First, the op-ed doesn't in any way, shape or form address what's really killing him: the GOP's preposterously narrow definition of what constitutes stimulus and what constitutes a job. Obama still needs to walk America through the chapter in the Macroeconomics 101 textbook that explains how putting wages in someone's pocket puts some of those wages in the pockets of shopkeepers who then buy refrigerators from other shopkeepers who then order more inventory, and so on and so on -- people don't understand this. And Obama still isn't explaining it. (He needs to do a non-goofy version of what Robert Krulwich does occasionally on ABC News; watch Krulwich's deflation-for-dummies report here.)
Beyond that, Obama's op-ed makes a connection between the short- and long-term goals of the plan that's absolutely correct but never explained:
... Every day, our economy gets sicker -- and the time for a remedy that puts Americans back to work, jump-starts our economy and invests in lasting growth is now.
Now is the time to protect health insurance for the more than 8 million Americans at risk of losing their coverage and to computerize the health-care records of every American within five years, saving billions of dollars and countless lives in the process.
Now is the time to save billions by making 2 million homes and 75 percent of federal buildings more energy-efficient, and to double our capacity to generate alternative sources of energy within three years.
Now is the time to give our children every advantage they need to compete by upgrading 10,000 schools with state-of-the-art classrooms, libraries and labs; by training our teachers in math and science; and by bringing the dream of a college education within reach for millions of Americans.
And now is the time to create the jobs that remake America for the 21st century by rebuilding aging roads, bridges and levees; designing a smart electrical grid; and connecting every corner of the country to the information superhighway.
These are the actions Americans expect us to take without delay....
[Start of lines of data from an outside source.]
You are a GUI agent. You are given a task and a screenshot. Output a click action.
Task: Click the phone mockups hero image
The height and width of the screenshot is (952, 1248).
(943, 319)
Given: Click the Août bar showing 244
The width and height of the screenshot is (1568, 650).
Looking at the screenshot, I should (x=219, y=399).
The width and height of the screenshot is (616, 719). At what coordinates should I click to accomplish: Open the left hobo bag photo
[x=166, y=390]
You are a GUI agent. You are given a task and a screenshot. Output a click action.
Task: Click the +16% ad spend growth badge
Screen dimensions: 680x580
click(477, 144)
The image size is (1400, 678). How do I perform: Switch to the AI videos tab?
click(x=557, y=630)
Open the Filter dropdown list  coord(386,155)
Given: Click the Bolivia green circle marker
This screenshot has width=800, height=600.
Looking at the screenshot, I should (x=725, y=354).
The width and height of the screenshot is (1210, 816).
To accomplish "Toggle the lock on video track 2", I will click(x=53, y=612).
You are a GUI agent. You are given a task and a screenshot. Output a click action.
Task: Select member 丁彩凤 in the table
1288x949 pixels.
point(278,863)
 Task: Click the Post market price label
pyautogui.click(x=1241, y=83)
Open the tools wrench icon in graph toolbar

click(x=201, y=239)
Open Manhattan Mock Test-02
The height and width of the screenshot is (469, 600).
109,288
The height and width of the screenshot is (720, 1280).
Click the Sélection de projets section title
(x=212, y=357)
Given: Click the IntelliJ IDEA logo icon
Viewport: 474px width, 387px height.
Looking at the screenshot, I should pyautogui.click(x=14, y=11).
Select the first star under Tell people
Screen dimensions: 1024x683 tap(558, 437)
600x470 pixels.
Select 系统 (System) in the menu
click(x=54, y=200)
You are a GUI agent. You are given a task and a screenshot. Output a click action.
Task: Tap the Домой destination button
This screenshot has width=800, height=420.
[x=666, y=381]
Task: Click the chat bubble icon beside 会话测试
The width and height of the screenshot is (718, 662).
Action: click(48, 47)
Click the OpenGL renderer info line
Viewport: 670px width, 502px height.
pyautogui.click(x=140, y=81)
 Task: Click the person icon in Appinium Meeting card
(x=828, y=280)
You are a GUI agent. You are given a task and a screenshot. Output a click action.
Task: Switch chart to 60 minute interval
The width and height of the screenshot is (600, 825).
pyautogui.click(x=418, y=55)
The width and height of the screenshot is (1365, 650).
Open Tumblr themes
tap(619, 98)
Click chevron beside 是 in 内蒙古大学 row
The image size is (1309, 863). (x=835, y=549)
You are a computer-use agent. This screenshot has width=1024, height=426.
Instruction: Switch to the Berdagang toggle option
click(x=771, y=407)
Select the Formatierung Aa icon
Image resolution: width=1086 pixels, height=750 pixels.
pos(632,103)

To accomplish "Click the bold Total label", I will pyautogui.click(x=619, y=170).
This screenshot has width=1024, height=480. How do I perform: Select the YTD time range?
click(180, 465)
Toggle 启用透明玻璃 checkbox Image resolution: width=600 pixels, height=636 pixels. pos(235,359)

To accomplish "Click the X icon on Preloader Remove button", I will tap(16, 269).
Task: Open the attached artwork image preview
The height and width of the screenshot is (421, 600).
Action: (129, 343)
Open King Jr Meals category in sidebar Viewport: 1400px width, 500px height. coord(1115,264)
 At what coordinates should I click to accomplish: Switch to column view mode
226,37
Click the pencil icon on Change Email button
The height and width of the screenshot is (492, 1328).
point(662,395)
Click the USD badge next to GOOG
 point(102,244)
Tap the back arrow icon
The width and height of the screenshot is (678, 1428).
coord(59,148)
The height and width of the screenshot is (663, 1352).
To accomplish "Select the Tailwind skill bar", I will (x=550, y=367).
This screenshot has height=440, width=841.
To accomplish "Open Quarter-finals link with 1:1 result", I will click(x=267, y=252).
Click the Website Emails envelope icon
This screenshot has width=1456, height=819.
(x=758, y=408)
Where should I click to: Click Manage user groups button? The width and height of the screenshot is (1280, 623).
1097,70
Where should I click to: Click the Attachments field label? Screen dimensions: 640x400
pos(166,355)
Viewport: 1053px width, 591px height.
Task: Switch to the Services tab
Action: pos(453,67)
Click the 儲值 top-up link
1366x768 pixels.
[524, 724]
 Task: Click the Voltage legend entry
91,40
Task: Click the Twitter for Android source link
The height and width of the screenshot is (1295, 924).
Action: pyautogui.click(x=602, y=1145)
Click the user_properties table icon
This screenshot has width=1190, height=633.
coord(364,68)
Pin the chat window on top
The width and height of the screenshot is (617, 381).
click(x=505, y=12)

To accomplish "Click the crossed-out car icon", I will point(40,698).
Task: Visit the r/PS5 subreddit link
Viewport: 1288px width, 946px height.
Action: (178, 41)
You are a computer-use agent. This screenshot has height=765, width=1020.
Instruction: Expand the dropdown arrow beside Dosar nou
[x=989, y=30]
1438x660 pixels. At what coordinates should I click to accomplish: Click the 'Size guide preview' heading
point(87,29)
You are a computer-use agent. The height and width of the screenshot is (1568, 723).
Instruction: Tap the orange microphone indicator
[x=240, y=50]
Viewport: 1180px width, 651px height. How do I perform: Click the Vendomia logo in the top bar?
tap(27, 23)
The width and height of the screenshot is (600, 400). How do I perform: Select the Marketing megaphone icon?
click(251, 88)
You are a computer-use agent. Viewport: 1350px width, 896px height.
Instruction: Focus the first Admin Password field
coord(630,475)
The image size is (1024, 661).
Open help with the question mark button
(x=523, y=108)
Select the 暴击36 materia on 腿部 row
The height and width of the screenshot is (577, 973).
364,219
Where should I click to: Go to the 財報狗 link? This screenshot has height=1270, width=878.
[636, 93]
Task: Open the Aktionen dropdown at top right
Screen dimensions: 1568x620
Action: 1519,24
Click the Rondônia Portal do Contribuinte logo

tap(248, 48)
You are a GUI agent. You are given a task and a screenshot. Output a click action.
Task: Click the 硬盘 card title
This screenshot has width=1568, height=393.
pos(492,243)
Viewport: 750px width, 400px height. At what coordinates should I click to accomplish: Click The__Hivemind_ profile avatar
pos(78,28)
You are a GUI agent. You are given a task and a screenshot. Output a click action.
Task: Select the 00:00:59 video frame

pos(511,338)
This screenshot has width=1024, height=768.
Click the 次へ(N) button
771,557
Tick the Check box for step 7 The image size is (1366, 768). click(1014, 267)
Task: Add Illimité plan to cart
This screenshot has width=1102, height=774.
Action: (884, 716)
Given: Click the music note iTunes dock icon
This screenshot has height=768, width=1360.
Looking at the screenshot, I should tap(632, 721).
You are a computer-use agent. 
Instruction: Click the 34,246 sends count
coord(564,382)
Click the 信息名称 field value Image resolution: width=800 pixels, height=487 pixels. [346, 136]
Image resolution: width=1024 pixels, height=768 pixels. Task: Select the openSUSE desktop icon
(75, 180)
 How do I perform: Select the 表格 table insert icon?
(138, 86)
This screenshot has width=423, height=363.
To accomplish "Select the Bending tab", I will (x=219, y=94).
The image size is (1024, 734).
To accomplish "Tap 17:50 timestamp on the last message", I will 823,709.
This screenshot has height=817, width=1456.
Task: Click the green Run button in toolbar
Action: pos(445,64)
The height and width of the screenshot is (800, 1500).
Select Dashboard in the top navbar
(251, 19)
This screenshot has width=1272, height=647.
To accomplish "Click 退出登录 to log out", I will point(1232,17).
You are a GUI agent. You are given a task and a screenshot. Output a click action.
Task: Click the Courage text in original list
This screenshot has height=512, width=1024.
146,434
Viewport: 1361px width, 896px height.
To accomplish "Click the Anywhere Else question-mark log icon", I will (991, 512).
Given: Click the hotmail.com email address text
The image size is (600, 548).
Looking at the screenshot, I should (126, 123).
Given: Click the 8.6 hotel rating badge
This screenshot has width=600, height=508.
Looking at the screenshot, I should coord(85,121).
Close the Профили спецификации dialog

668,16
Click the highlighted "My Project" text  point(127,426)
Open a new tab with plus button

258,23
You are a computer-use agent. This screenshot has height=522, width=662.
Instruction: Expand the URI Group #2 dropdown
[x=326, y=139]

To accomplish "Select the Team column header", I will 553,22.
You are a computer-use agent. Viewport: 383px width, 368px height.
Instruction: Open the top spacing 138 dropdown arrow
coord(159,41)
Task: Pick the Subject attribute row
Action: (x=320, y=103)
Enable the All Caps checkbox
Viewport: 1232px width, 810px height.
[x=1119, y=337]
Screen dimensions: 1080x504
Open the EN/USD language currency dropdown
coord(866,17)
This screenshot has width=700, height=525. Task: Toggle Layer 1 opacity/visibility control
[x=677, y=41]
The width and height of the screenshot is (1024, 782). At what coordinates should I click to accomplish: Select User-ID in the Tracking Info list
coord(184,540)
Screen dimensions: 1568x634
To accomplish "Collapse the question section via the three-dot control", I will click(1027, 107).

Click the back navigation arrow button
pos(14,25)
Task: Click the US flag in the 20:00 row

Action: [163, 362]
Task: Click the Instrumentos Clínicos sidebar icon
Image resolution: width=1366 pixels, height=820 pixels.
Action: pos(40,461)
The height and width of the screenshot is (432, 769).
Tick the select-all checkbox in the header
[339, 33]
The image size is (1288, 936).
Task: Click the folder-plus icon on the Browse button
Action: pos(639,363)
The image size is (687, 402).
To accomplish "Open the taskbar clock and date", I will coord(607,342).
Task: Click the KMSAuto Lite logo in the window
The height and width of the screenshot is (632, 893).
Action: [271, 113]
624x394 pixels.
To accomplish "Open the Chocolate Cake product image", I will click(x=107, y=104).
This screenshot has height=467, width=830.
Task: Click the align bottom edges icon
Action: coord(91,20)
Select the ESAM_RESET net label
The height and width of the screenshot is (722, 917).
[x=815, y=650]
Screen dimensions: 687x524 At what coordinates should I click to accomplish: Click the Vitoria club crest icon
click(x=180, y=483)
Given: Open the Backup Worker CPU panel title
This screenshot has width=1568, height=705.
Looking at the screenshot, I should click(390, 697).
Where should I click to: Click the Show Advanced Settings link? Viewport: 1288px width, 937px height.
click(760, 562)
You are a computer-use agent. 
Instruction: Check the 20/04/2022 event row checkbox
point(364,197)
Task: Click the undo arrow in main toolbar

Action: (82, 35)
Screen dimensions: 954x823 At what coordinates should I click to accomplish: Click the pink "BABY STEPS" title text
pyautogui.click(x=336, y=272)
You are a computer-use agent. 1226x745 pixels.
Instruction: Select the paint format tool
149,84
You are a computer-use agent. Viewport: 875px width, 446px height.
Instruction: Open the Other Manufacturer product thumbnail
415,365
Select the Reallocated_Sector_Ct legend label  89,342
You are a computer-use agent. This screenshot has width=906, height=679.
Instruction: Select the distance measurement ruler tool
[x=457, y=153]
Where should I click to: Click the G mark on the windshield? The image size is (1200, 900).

No, I don't think they really are actions Americans expect you to take without delay. They don't know why solving the short-term mess requires long-term thinking. You need to spell out the reasons -- or, at the very least, you need to hammer away at the fact that this is an immediate and near-term jobs program in which the jobs people will do are precisely what we need done for the future of the country (especially the economy) and the planet.
The big problem is that the party that's controlled American politics for the last three decades has conditioned us to expect all statements of political outreach to be very, very simple-minded (Government bad! Tax cuts good!), a trend accelerated by the last occupant of the Oval Office (Brown guy evil! Kill brown guy! Get freedom!). Obama is staring at the economic chessboard and thinking many moves ahead. Alas for him, Americans are barely able to keep up with checkers.